Но звать Мала он вовсе не хотел.
Это сделает ее счастливой? Или сделает больно?
Убеждать себя, что он не может позволить себе потерять заклинательницу солнца теперь, гораздо легче, чем признаться, что больше никогда не хочет видеть ее плачущей. Не хочет больше чувствовать себя беспомощным рядом.
— Давай я тебе помогу.
Алина поняла не сразу.
— С кафтаном. Если надеть, будет выглядеть гораздо лучше.
Она улыбнулась. Повернулась спиной. Дарклинг подумал, что стоит отучить ее от этой беспечности.
Можно было бы рассказать о дрюскелях в пути… Но ведь она совсем ничего не помнила из своего забытья. А значит, можно дать девочке еще немного жизни без осознания окружающей опасности. В конце концов, на ее такой долгий век наверняка выпадет еще немало опасностей.
Так что пусть теперь стоит к нему спиной, просовывая руки в расшитые золотом рукава. Пусть смотрит на их отражение, на его руки с тонкими пальцами на своих плечах. Пусть смотрит во тьму зрачков, за которыми не видно радужки.
А он будет смотреть на нее. Юную, прекрасную в своей небезупречности. С такой же могущественной силой внутри, как у него. Предназначенную ему.
Ни одно вино так не пьянит.
Алина боится пошевелиться. Она не знает эту девочку в зеркале, на которую Дарклинг смотрит… так.
Минута тянется, наверное, целую вечность.
И Дарклинг медленно убирает руки.
Алина бы все отдала, чтобы понять, хочет ли она этого. Словно в трансе, снова проводит руками по вышивке.
Вдруг находит слова и храбрость чтобы нарушить молчание.
— Я хочу учиться.
— Для этого ты здесь.
— Да, но Женя сказала, вы… ты хотел чтобы обо мне перестали говорить. Но мне все равно, правда. Я хочу научиться управлять своим даром. Очень хочу.
Заклинатель теней заинтересованно склонил голову, немного прищурившись. Что-то увидел в ее лице.
— Ты вызывала свет. Одна.
Его улыбка стала только шире, но Алина все равно почему-то почувствовала себя провинившимся ребенком.
— Я просто хотела… — запнулась, краснея. — Узнать, получится ли у меня без… усилителя.
Могла сказать «без тебя». Но не сказала. Это… задело?..
— Считаешь, я буду ругать тебя за это?
Ее виноватый вид воистину забавлял. Вопрос остался без ответа. Дарклинг подошел еще ближе.
— Покажи мне.
Почти шепотом, до мурашек по коже. Алина обещала не боятся. Видят святые, она очень старается.

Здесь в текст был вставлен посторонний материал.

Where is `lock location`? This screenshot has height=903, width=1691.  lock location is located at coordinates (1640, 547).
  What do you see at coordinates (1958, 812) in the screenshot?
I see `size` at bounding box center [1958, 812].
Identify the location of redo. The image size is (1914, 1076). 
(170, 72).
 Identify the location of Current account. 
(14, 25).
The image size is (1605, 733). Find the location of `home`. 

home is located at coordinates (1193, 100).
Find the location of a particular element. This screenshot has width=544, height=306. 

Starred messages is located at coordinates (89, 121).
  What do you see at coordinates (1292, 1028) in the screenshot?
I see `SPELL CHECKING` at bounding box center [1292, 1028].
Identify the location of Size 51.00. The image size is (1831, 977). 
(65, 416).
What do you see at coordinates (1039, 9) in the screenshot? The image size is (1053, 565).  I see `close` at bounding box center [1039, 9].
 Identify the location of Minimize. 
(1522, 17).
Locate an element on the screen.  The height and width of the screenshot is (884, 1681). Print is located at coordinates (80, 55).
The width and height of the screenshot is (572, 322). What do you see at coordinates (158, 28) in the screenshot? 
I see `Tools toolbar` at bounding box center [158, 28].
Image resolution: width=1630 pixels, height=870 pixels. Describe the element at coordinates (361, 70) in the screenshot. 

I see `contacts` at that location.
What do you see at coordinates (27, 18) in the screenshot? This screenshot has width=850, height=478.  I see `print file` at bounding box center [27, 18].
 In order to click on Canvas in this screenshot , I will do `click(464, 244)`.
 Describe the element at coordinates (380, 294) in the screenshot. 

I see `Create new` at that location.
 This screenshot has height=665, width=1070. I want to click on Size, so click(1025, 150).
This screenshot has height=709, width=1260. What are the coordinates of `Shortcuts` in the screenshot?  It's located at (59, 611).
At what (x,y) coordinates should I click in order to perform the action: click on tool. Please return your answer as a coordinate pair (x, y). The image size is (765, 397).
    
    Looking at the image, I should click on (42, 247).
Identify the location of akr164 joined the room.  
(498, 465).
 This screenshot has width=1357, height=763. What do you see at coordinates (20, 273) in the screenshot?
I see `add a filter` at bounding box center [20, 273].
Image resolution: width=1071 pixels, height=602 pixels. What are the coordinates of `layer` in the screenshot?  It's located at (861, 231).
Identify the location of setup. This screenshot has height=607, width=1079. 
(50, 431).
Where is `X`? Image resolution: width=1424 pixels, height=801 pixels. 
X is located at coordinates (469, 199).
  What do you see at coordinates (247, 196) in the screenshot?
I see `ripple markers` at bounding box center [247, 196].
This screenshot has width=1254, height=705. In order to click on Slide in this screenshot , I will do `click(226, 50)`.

Смешно, по детски, складывает ладони. И между них вспыхивает маленькое солнышко.
Дарклинг смотрит, как зачарованный. Неужели тот, кто владеет тенями, может быть настолько одержим светом?
Настолько, что бессознательно подается вперед, когда солнышко гаснет. Вовремя вспоминает. О многом, но главное, о человеке, ждущем за дверью.
— Ну, если ты уже можешь удержать свет, то я не стану запрещать тебе начать обучение.
— Правда?
— Правда.
От счастья, она едва не кинулась ему на шею. Едва.
— Алина, есть еще кое что.
— Да?
Дарклинг тяжело вздыхает. Он бы предпочел, чтобы тогда, много лет назад, гриши привезли во дворец Алину, а не Мала.
— Я знаю, что подобные вещи требуют доверия, которого у тебя ко мне нет. — Он не позволил возразить. — И я буду ждать, пока ты будешь готова мне рассказать.
Они оба знают, о чем.
— Но Мал хочет встретится с тобой, и, если ты не готова…
— Нет. — Алина яростно затрясла головой. — Нет, я готова. Когда мне можно его увидеть?
В ее глазах надежда. И радость. Дарклинг сжимает кулаки, не понимая. На него она так не смотрит. Ему предназначен страх, хотя она и думает, что может это скрыть.
Но на лице — ничего, когда он открывает дверь. Повторяет, но уже гораздо увереннее, чем в первый раз.
— Ты не будешь к ней прикасаться.
Мал кивает, нетерпеливо.
Святые…
Дарклинг впускает ученика, и останавливается в дверях, едва переступив порог.
Когда поднимает взгляд…
Святые слишком жестоки.
Он видит руки, которые только что держали предназначенное одному ему солнце. Руки, ослепительно белые, на черном кафтане его ученика. Она обнимает мальчишку, уткнувшись лицом в грудь, и что-то шепчет, пока он не решается обнять ее в ответ.
Тени вздрагивают. Их господин злится.